==== BRANO SCELTO ====

Alessandro Barbera per la Stampa
macron merkel
«Lavoreremo per far avanzare e arricchire la proposta franco-tedesca. Ciò che conta oggi è aver rotto il tabù: l' Europa sta per introdurre la cosa più simile a strumenti di debito comuni».
Alla fine di una giornata di contatti con i colleghi europei il ministro degli Affari europei Enzo Amendola nega le difficoltà. Nega soprattutto che l' iniziativa di Merkel e Macron sia stata presa sopra la testa dell' Italia, e che quell' accordo si trasformerà in una soluzione al ribasso per Roma. Non è preoccupato da eventuali condizionalità necessarie ad attingere al cosiddetto «Recovery Fund». Ci tiene semmai a sottolineare da dove si era partiti: «Ad aprile l' unico compromesso possibile prevedeva 320 miliardi di euro complessivi, metà dei quali da concedere sotto forma di prestiti. La proposta di Francia e Germania parte da 500 miliardi a fondo perduto».

====

## [OBIETTIVO DELL'ESERCIZIO]
Trascrivi parola per parola l'intero brano sulla proposta franco-tedesca. I dati qui sotto provengono da una fonte diversa dal brano.

==== DATI MOSTRATI ====

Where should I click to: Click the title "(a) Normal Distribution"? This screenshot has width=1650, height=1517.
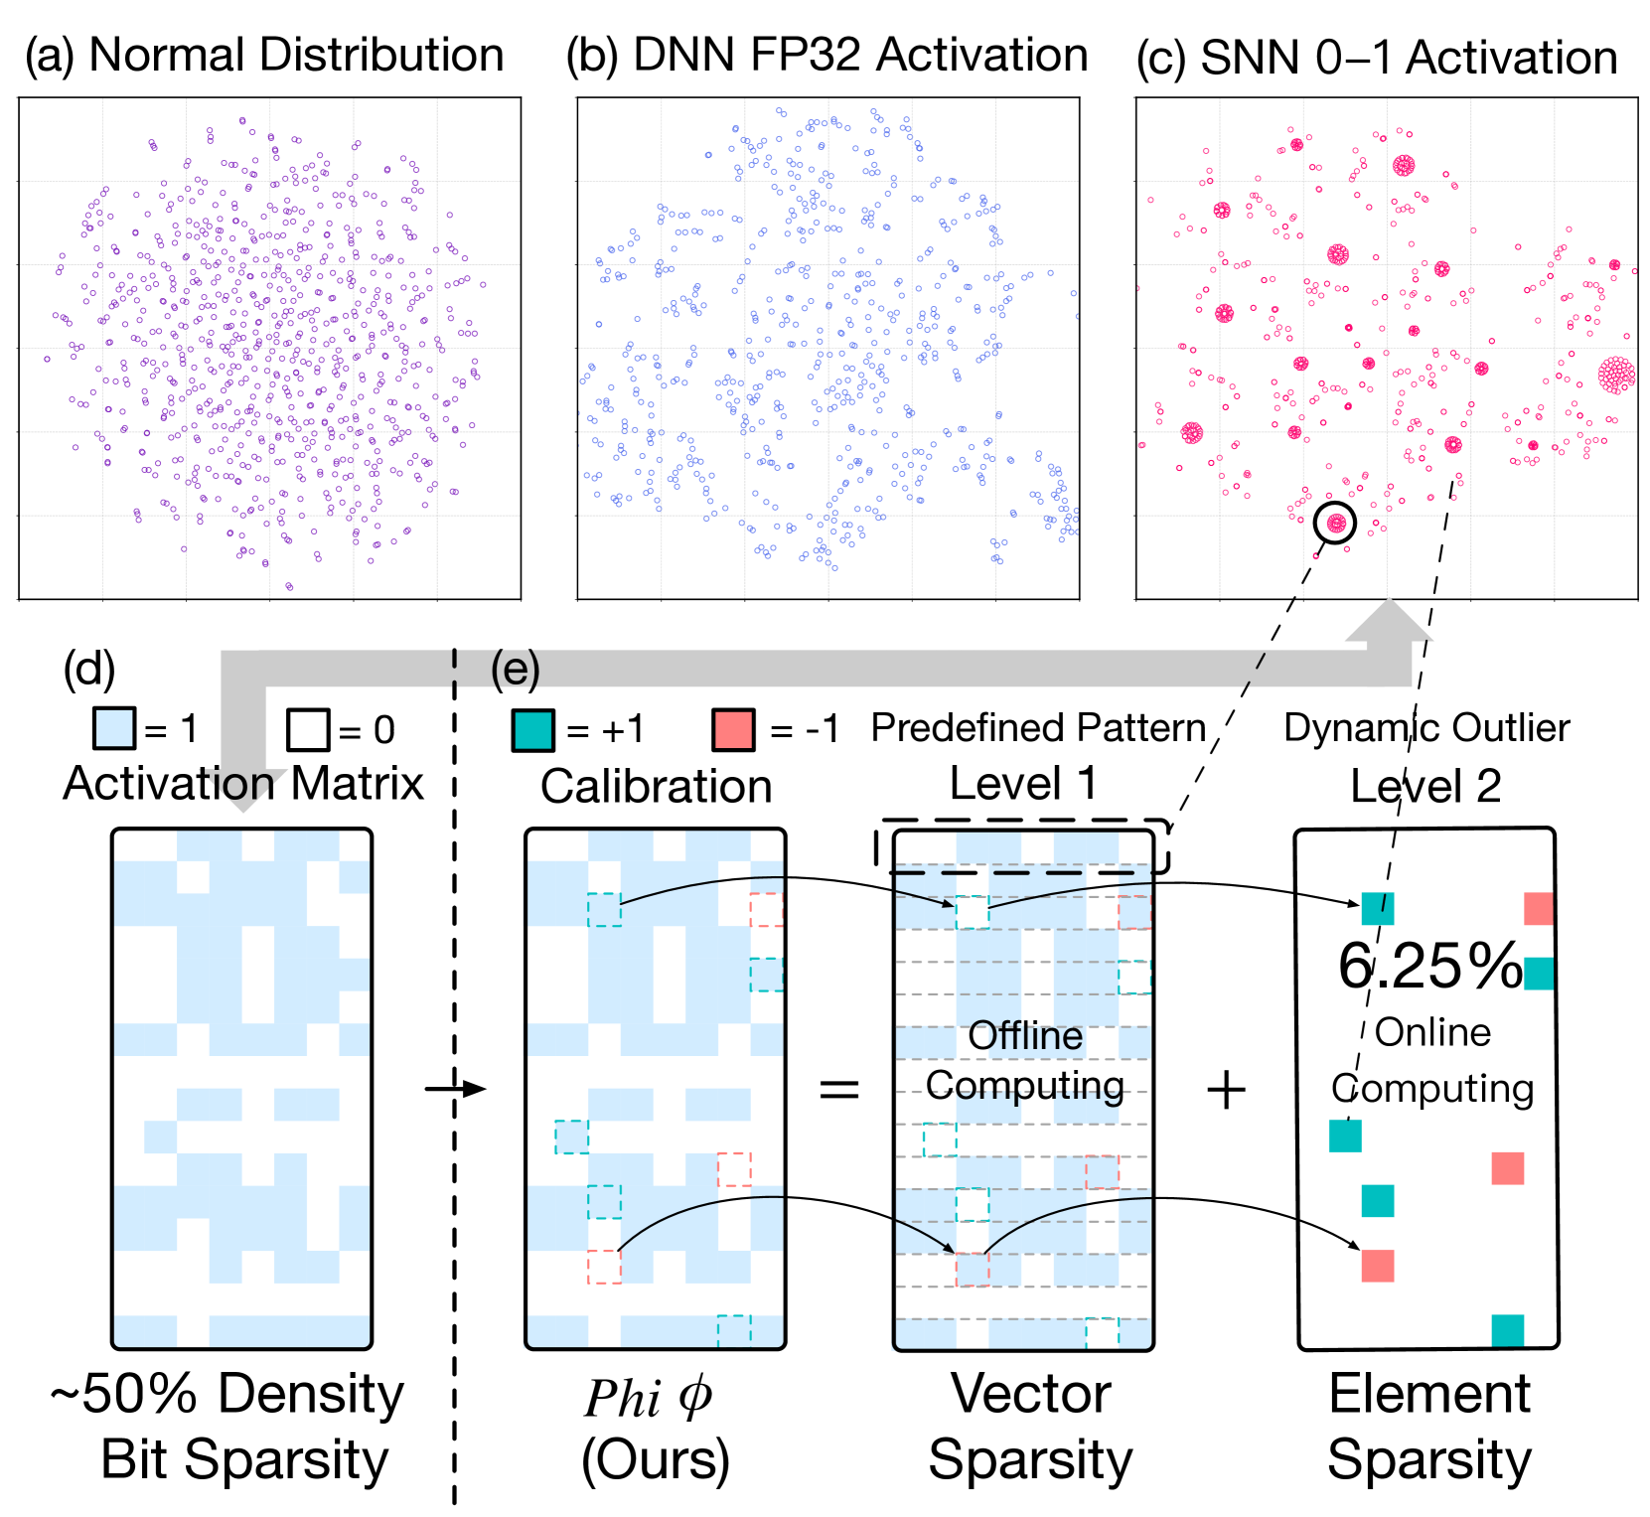tap(264, 56)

====

## [SOLUZIONE]
Alessandro Barbera per la Stampa
macron merkel
«Lavoreremo per far avanzare e arricchire la proposta franco-tedesca. Ciò che conta oggi è aver rotto il tabù: l' Europa sta per introdurre la cosa più simile a strumenti di debito comuni».
Alla fine di una giornata di contatti con i colleghi europei il ministro degli Affari europei Enzo Amendola nega le difficoltà. Nega soprattutto che l' iniziativa di Merkel e Macron sia stata presa sopra la testa dell' Italia, e che quell' accordo si trasformerà in una soluzione al ribasso per Roma. Non è preoccupato da eventuali condizionalità necessarie ad attingere al cosiddetto «Recovery Fund». Ci tiene semmai a sottolineare da dove si era partiti: «Ad aprile l' unico compromesso possibile prevedeva 320 miliardi di euro complessivi, metà dei quali da concedere sotto forma di prestiti. La proposta di Francia e Germania parte da 500 miliardi a fondo perduto».